To do: Exactly as shown below, retype every line of the data.
--- --- ---
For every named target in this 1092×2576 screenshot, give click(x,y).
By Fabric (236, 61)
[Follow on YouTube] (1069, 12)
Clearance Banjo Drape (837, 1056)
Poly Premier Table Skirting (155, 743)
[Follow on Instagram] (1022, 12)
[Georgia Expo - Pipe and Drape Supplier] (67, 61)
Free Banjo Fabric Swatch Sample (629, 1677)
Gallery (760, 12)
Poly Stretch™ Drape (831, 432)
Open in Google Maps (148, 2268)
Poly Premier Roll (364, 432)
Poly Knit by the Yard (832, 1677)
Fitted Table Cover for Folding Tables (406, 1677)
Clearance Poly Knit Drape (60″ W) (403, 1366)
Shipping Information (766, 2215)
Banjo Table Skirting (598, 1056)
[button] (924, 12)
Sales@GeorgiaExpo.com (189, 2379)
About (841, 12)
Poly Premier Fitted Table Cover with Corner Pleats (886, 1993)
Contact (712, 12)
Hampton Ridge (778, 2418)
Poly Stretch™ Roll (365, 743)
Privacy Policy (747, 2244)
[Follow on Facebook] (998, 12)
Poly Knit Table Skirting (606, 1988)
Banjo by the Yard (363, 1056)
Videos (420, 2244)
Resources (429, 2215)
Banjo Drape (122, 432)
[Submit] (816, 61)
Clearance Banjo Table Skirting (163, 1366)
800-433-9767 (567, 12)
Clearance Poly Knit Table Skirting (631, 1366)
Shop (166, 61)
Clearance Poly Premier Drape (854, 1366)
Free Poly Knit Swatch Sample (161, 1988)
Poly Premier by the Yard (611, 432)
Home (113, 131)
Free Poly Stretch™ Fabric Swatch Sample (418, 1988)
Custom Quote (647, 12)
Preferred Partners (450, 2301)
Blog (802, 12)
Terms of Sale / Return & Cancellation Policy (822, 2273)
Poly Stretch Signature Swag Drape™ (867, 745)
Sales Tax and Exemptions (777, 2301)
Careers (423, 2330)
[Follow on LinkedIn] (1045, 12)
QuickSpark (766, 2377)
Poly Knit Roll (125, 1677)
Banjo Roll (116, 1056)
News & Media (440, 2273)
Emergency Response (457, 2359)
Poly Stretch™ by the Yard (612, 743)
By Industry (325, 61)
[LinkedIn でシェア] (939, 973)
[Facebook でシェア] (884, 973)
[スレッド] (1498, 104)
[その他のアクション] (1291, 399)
--- --- ---
Result below:
For every named target in this 1092×2576 screenshot, give click(x,y).
By Fabric (236, 61)
[Follow on YouTube] (1069, 12)
Clearance Banjo Drape (837, 1056)
Poly Premier Table Skirting (155, 743)
[Follow on Instagram] (1022, 12)
[Georgia Expo - Pipe and Drape Supplier] (67, 61)
Free Banjo Fabric Swatch Sample (629, 1677)
Gallery (760, 12)
Poly Stretch™ Drape (831, 432)
Open in Google Maps (148, 2268)
Poly Premier Roll (364, 432)
Poly Knit by the Yard (832, 1677)
Fitted Table Cover for Folding Tables (406, 1677)
Clearance Poly Knit Drape (60″ W) (403, 1366)
Shipping Information (766, 2215)
Banjo Table Skirting (598, 1056)
[button] (924, 12)
Sales@GeorgiaExpo.com (189, 2379)
About (841, 12)
Poly Premier Fitted Table Cover with Corner Pleats (886, 1993)
Contact (712, 12)
Hampton Ridge (778, 2418)
Poly Stretch™ Roll (365, 743)
Privacy Policy (747, 2244)
[Follow on Facebook] (998, 12)
Poly Knit Table Skirting (606, 1988)
Banjo by the Yard (363, 1056)
Videos (420, 2244)
Resources (429, 2215)
Banjo Drape (122, 432)
[Submit] (816, 61)
Clearance Banjo Table Skirting (163, 1366)
800-433-9767 (567, 12)
Clearance Poly Knit Table Skirting (631, 1366)
Shop (166, 61)
Clearance Poly Premier Drape (854, 1366)
Free Poly Knit Swatch Sample (161, 1988)
Poly Premier by the Yard (611, 432)
Home (113, 131)
Free Poly Stretch™ Fabric Swatch Sample (418, 1988)
Custom Quote (647, 12)
Preferred Partners (450, 2301)
Blog (802, 12)
Terms of Sale / Return & Cancellation Policy (822, 2273)
Poly Stretch Signature Swag Drape™ (867, 745)
Sales Tax and Exemptions (777, 2301)
Careers (423, 2330)
[Follow on LinkedIn] (1045, 12)
QuickSpark (766, 2377)
Poly Knit Roll (125, 1677)
Banjo Roll (116, 1056)
News & Media (440, 2273)
Emergency Response (457, 2359)
Poly Stretch™ by the Yard (612, 743)
By Industry (325, 61)
[LinkedIn でシェア] (939, 973)
[Facebook でシェア] (884, 973)
[スレッド] (1498, 104)
[その他のアクション] (1291, 399)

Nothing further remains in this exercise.